Polar moment of inertia of circle

Hi friends, In the preceding article, we discussed the polar moment of inertia. In this post, we’ll go through the polar moment of inertia of a circle in detail.

Polar moment of inertia of a circle:

The polar moment of inertia of circle is used for the analysis of objects with circular profiles subjected to the torsional or twisting load.

It helps to find the shear stresses across the cross-section of the circular shaft, axles, couplings, etc.

Polar moment of inertia circle formula:

The polar moment of the solid circle is given by,

J = `\frac{\pi }{32} D^{4}`

OR

J = `\frac{\pi R^{4}}{2}`

Where,
D = Diameter of circle
R = Radius of circle

The polar moment of inertia for hollow circular profile is given by,

J = `\frac{\pi }{32}[D_{o}^{4}-D_{i}^{4}]`

OR

J = `\frac{\pi }{2}[R_{o}^{4}-R_{i}^{4}]`

Where,
`D_{o}` = Outer diameter
`D_{i}` = Inner diameter
`R_{o}` = Outer radius
`R_{i}` = Inner radius

Polar moment of inertia of circle derivation:

A] For solid circle:-

Polar moment of inertia of circle

The above figure shows a circle of radius ‘R’. Consider a smaller portion of thickness ‘dr’ located at radius ‘r’ from the center.

**Data lines:**
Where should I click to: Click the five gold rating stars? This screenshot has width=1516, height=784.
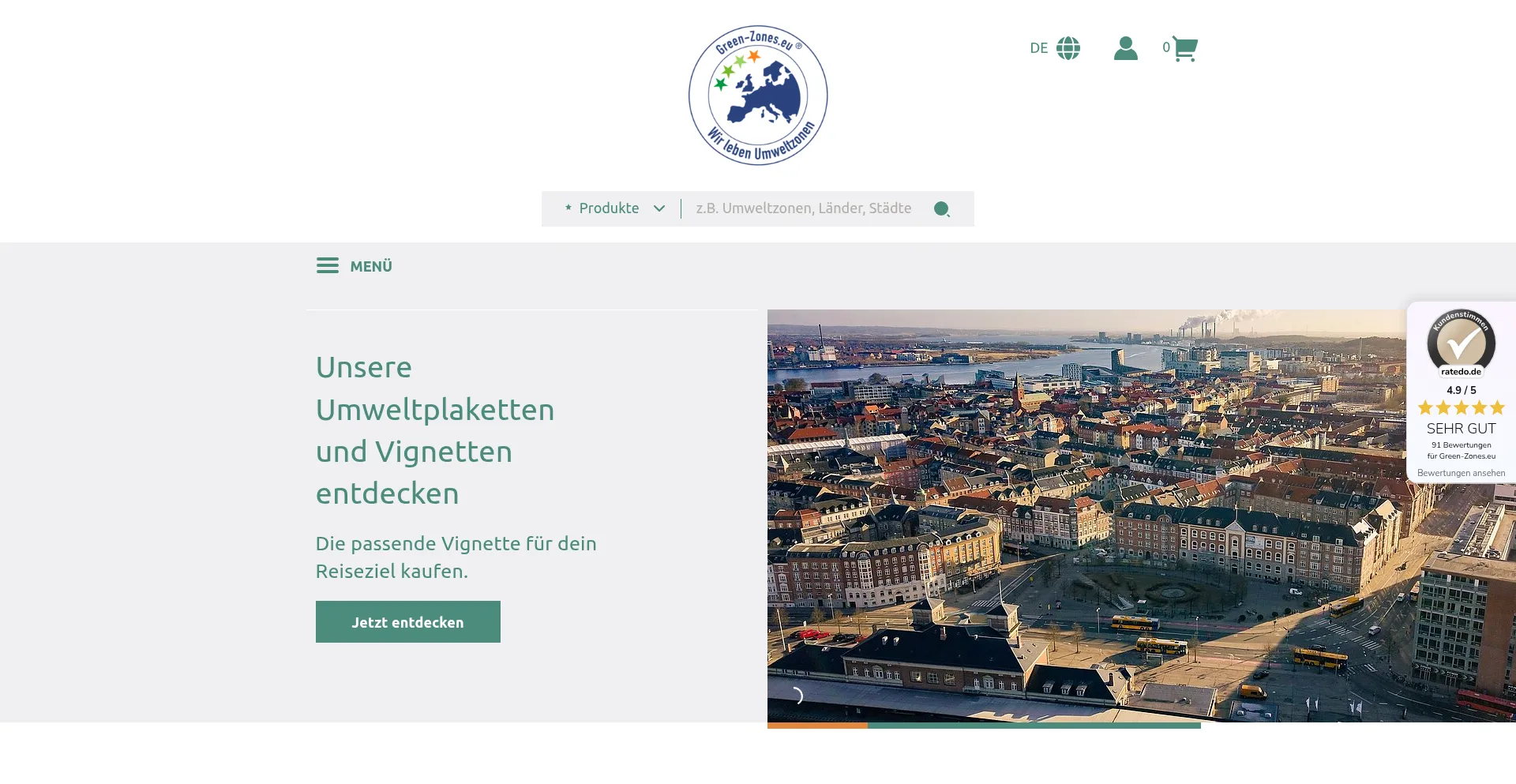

**Required task A:** According to the polar moment of inertia text, what kind of load acts on the circular objects this quantity is used to analyze?
**Required task B:** Carry the polar moment of inertia text forward from its final sentence.
The material here is separate from the polar moment of inertia text.

**Result A:** A torsional or twisting load.

**Result B:**
The area of this smaller portion is given by,

dA = Perimeter x dr

dA = 2πr.dr

As per the definition of polar moment of inertia, the polar moment of inertia of a smaller portion is given by,

`J_{dA}` = `r^{2}.dA`

The total polar moment of inertia of the circle can be found by integrating the above equation.

J = `\int_{0}^{R}r^{2}.dA`

By putting the value of dA, the equation becomes,

J = `\int_{0}^{R}r^{2}.2\pi r.dr`

J = `2\pi\int_{0}^{R}r^{3}.dr`

J = 2π`[\frac{r^{4}}{4}]_{0}^{R}`

J = `2\pi[\frac{ R^{4}}{4}-0]`

J = `\frac{\pi R^{4}}{2}`

To find the polar moment of inertia in the form of diameter, put R = D/2 in the above equation.

J = `\frac{\pi (\frac{D}{2})^{4}}{2}`

J = `\frac{\pi D^{4}}{32}`

B] For hollow circle:-

Polar moment of inertia of hollow circle

The above figure shows the hollow circle with an inner radius of `R_{i}` and an outer radius of `R_{o}`.

Consider a smaller portion of thickness ‘dr’, located at a distance ‘r’ from the center of the hollow circle.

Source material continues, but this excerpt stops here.